Work item
Your copy of the data should leave out the images and match everything else exactly.

Given records

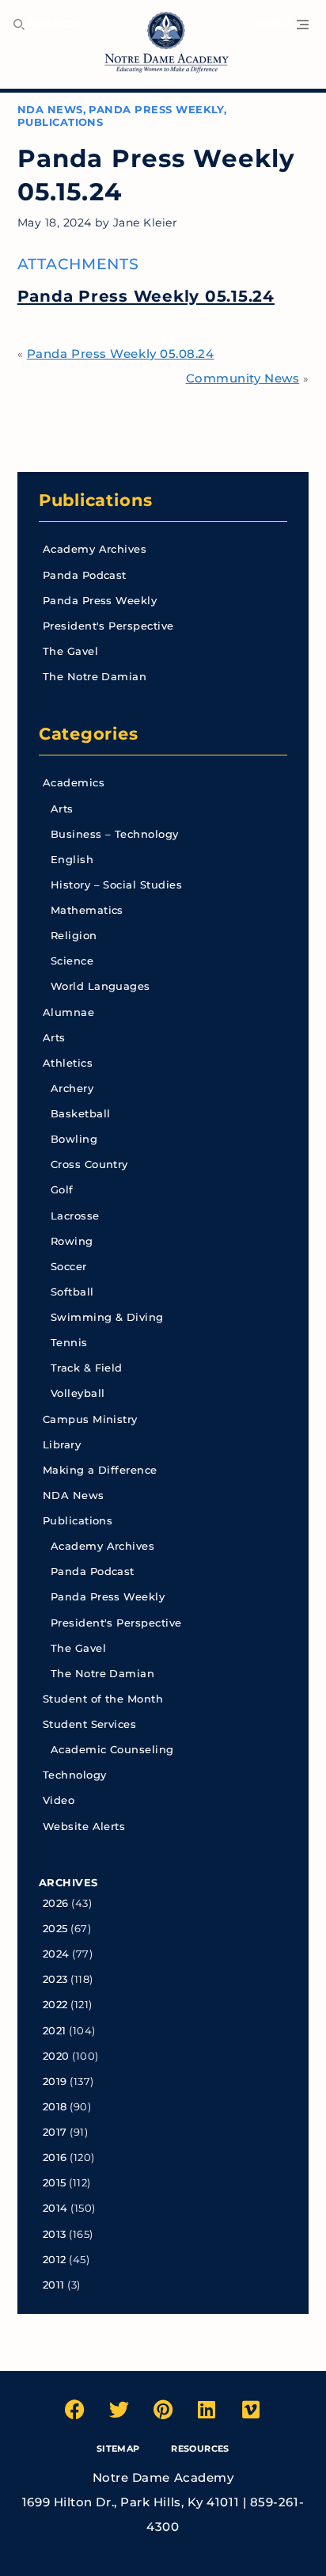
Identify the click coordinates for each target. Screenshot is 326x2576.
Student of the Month (103, 1699)
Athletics (68, 1063)
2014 (55, 2208)
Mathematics (87, 910)
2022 (55, 2005)
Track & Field (87, 1368)
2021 (54, 2031)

Solution below
Identify the click coordinates for each target. Screenshot is 326x2576.
Student of the Month (103, 1699)
Athletics (68, 1063)
2014 (55, 2208)
Mathematics (87, 910)
2022 (55, 2005)
Track & Field (87, 1368)
2021 (54, 2031)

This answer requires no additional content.